Prevenient grace is the term applied by the Church's magisterium to the Immaculate Conception of the Blessed Virgin Mary. In Ineffabilis Deus, the papal bull promulgated in 1854, by which Pope Pius IX dogmatically declared our Blessed Mother's Immaculate Conception, we read:
the most Blessed Virgin Mary, in the first instance of her conceptoin, by a singular grace and privilege granted by Almighty God, in view of the merits of Jesus Christ, the Savior of the human race, we preserved free from all stain of original sinPrevenient grace is often conflated with the broad term grace, which is multi-faceted. Prevenient grace is given without any effort on our part. You can't earn it. It shows that it is God who takes the initiative through Jesus Christ to bring about your salvation. You can only cooperate with prevenient grace or choose not to cooperate.
Prevenient grace segues nicely with our reading from Romans, especially the phrase "those he foreknew he also predestined."1 The destiny of every person is eternal life. This is what God made us for and what Christ redeemed us for. Unlike the government of Oceania in Orwell's 1984, God does not force your cooperation. He will not make you love Him. In one sense God is no respecter of persons but in another, God respects us as persons made in His image.
We see this in Blessed Mary's fiat, her words to Gabriel: "be it done unto me according to your word."2 While God preveniently chose Mary to be the mother of His Son, it was a risk. As creation itself shows, God is a risk-taker.
Conceived in the normal way but without the "stain" of original sin aided this young Nazarene woman to see things more clearly than those of us tainted by the fallen human condition. Nonetheless, God hinged the Incarnation on her free cooperation. Existence, after all, is not a puppet show, and we are not puppets. So, we must be careful when addressing predestination, misunderstandings of which have led to evil theologies, like the idea that God creates some people only to damn them.
As it turns out, like God, the Blessed Virgin, too, is a risk-taker. But isn't love always a risk? What has caused you more anguish and heartache than love?

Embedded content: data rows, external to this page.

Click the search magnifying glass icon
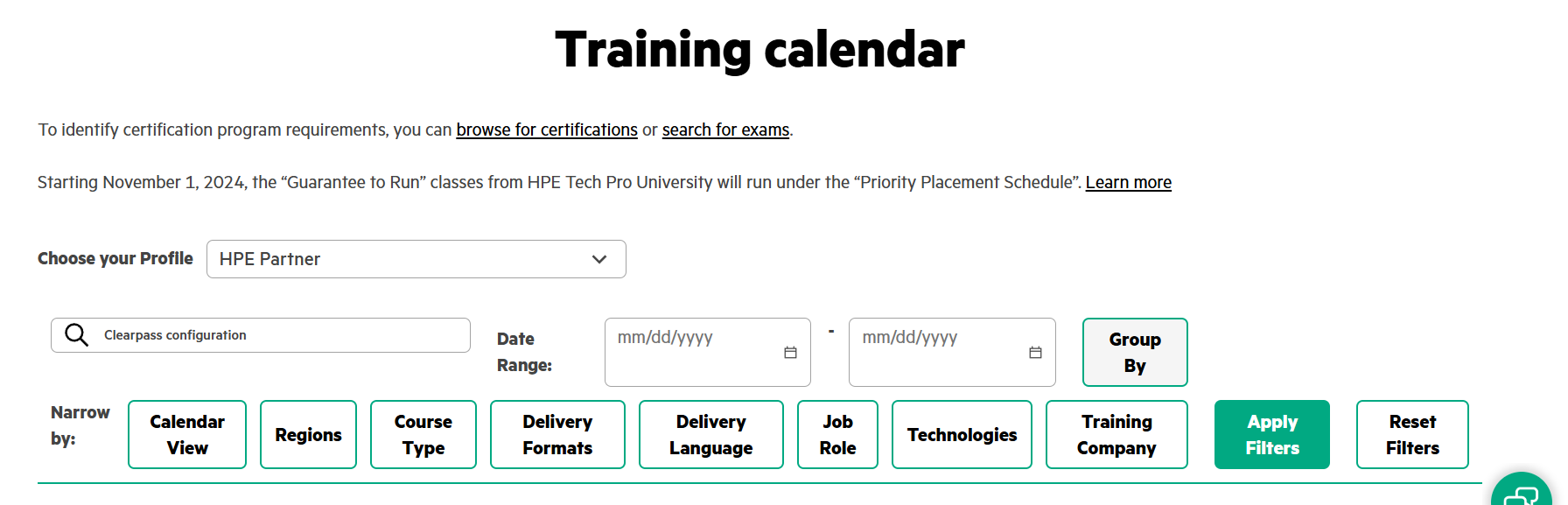The height and width of the screenshot is (505, 1568). point(77,335)
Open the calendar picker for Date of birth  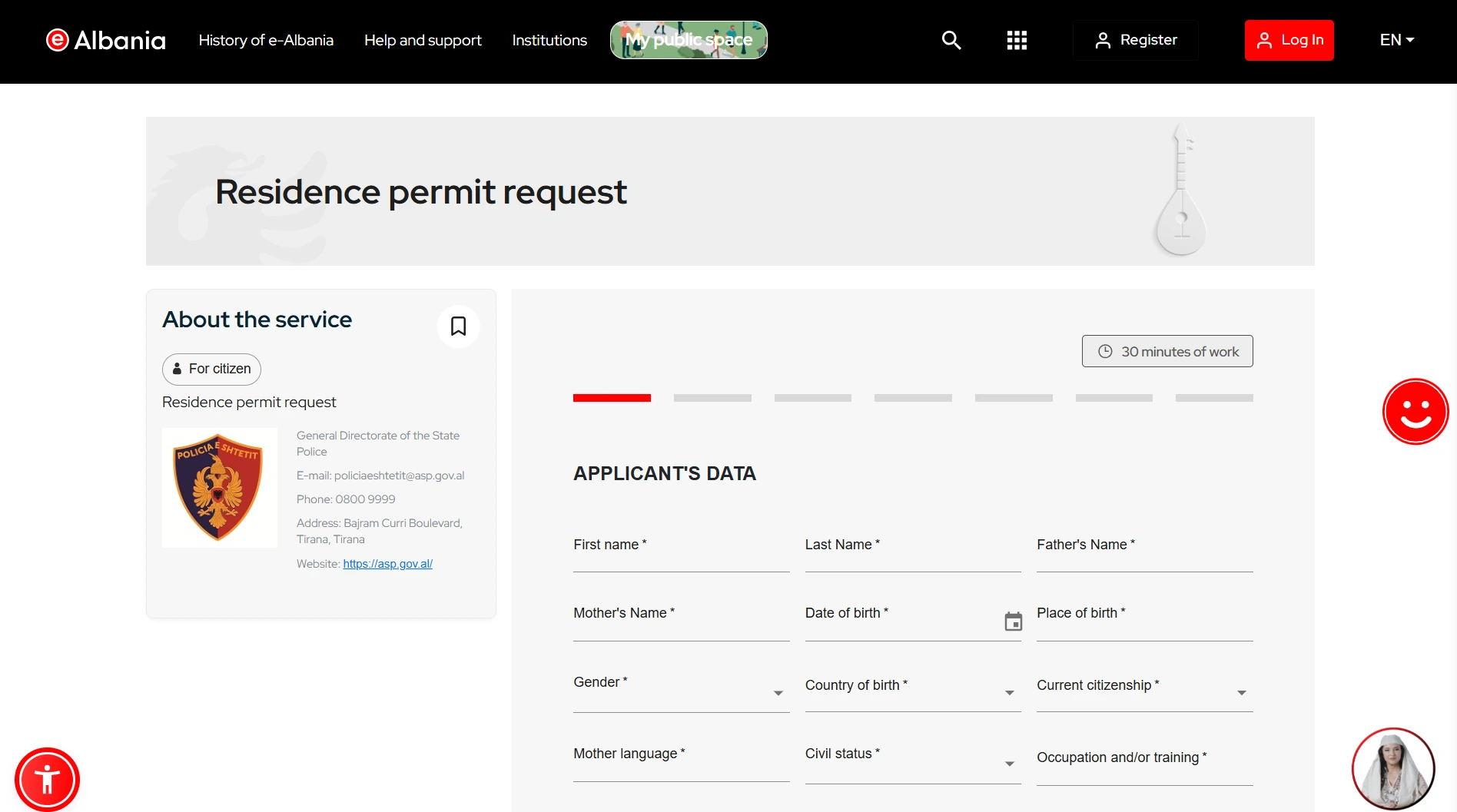[x=1013, y=621]
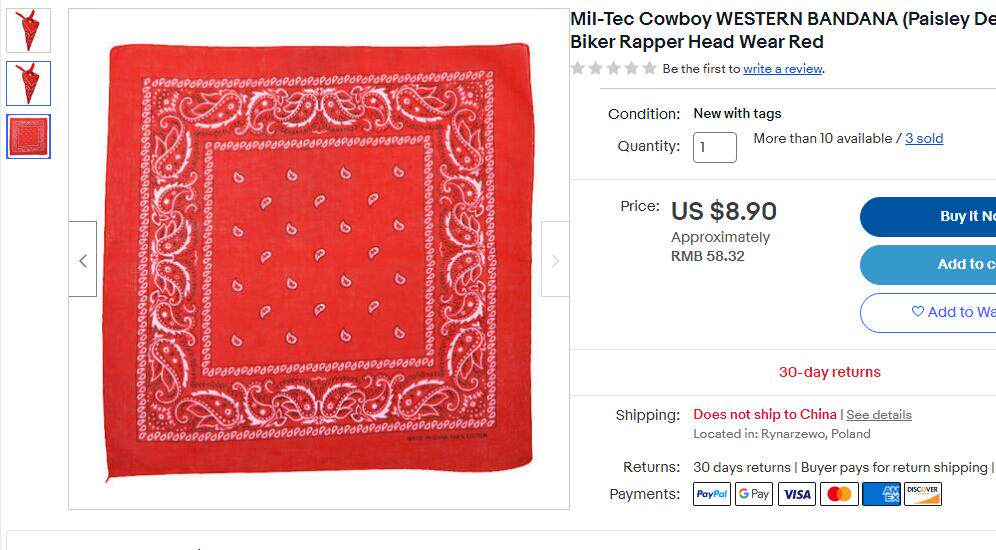This screenshot has height=550, width=996.
Task: Open the 3 sold link
Action: tap(924, 138)
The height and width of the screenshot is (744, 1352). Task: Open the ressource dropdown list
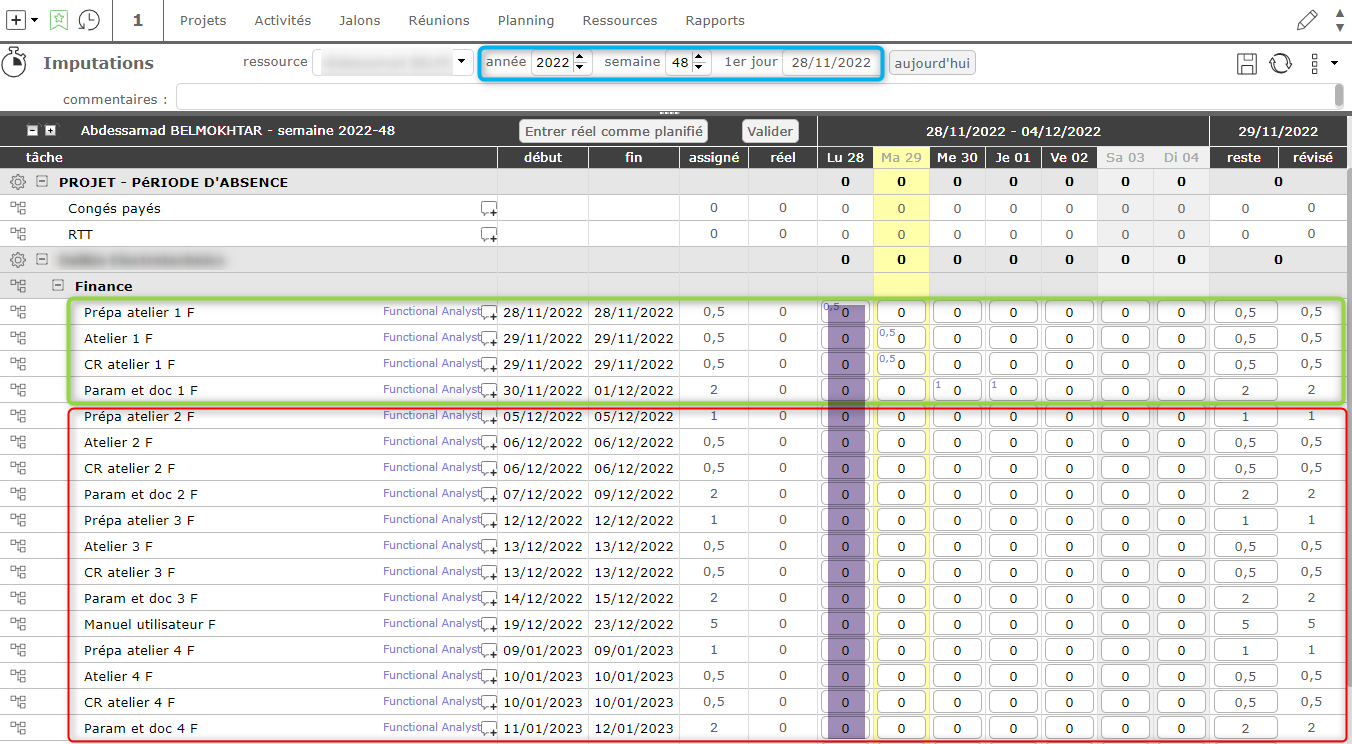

Next Monday, the day day after we celebrate the Exalation of the Holy Cross, we observe the Memorial of Our Lady of Sorrows.
On the flip side, what has caused you more genuine joy than love? Like her Son, who embraced the shame of the cross "for the joy that lay before him," Blessed Mary embraced the shame of turning up pregnant out of wedlock in a society in which that might lead to being to stoned to death for the joy that lay before her.3 Trusting God completely, this young woman, Miriam of Nazareth, enthusiastically embraced becoming the Mother of God.
The Blessed Virgin Mary is the model disciple. She shows us how to follow Christ, her Son, how to trust Him completely. Trusting Christ is easy to say but hard to do, especially when your life goes sideways, like Mary's unexpected pregnancy.
I am quite certain that prior to the appearance of the archangel Gabriel, bearing the Son of God was not in the short or long term plans of our Blessed Mother. But when God called, she responded enthusiastically. She chose to take the risk, trusting God's holy will.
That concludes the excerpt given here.